AIM OF THE TASK
Answer these questions about the essay on living with a speech problem:
(a) What do the Kapampángan words "wa" and "ali" mean in English?
(b) What does the writer do at a store in place of speaking?
(c) What does Luis Bonifacio study, and at which university?

“With every word unspoken, hope becomes…”
For a brief moment, I paused. By Jove, I needed only one word for the poem to be completed, but here I was, at a loss.
Well, this picture of my frustration doesn’t seem to be unusual. I have a speech problem, though I can still communicate. How did I get it? I don’t know. I often can’t say a word — or anything —whenever I feel tensed. But I always feel this tension in my life, so I often can’t say something.
How is it like? It’s like trying to say the simple word “apple,” but you only end up with lips pressed and ready to utter, but stuck at that.
Yes, I experienced bullying when I was in elementary school. I don’t categorize them as mere “bad” experiences, but as traumas that exacerbated my speech problem.
There are times when I need to buy something at a local store and regard it with great anxiety as my doom, because then I will just likely end up communicating through hand gestures or the usual nod and shake of the head.
And if I get lucky — which I always am not — I could probably say the thing I want to buy or, if the heavens spared a little light, I could say the Kapampángan words “wa” and “ali,” which mean yes and no in English.
I’ve become immune to the awkward silence that follows whenever they wait for my response. Oftentimes, I just improvise. I write down the stuff I want to buy and casually hand the list over. It pains me when I can’t even say the word “thank you.”
I am growing up, and I still have to carry this handicap every time. That is why I choose not to speak much when meeting new people, pretending that I am somewhat the “silent type” and hiding in this false pretense. With years of suffering from this condition, I have observed that it somehow lessens whenever I am with friends I have known for a long time.
Although therapy is available, there is this existential fear that cripples me, robbing me of the courage to go.
Amid the struggle, I turn to writing as something that will literally set my voice free. In every blot of ink I use is every word that sustains my stifled voice. I shout through ink.
“For with every word unspoken, hope becomes barren.”
* * *
Luis Bonifacio, 18, studies psychology at Holy Angel University. He’s a dissenter from conformity, and is hooked on newspapers and coffee every morning.

PROVIDED MATERIAL
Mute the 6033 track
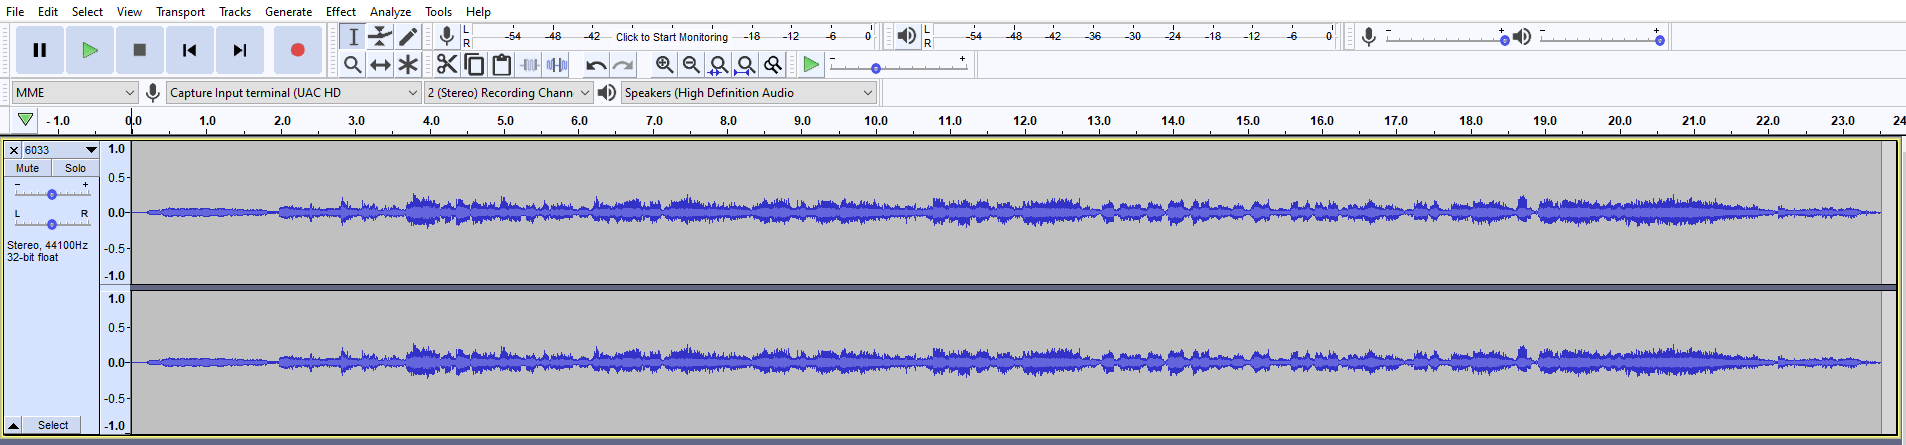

WRITTEN ANSWER
(a) They mean yes and no.
(b) The writer writes down the items to buy and casually hands the list over.
(c) He studies psychology at Holy Angel University.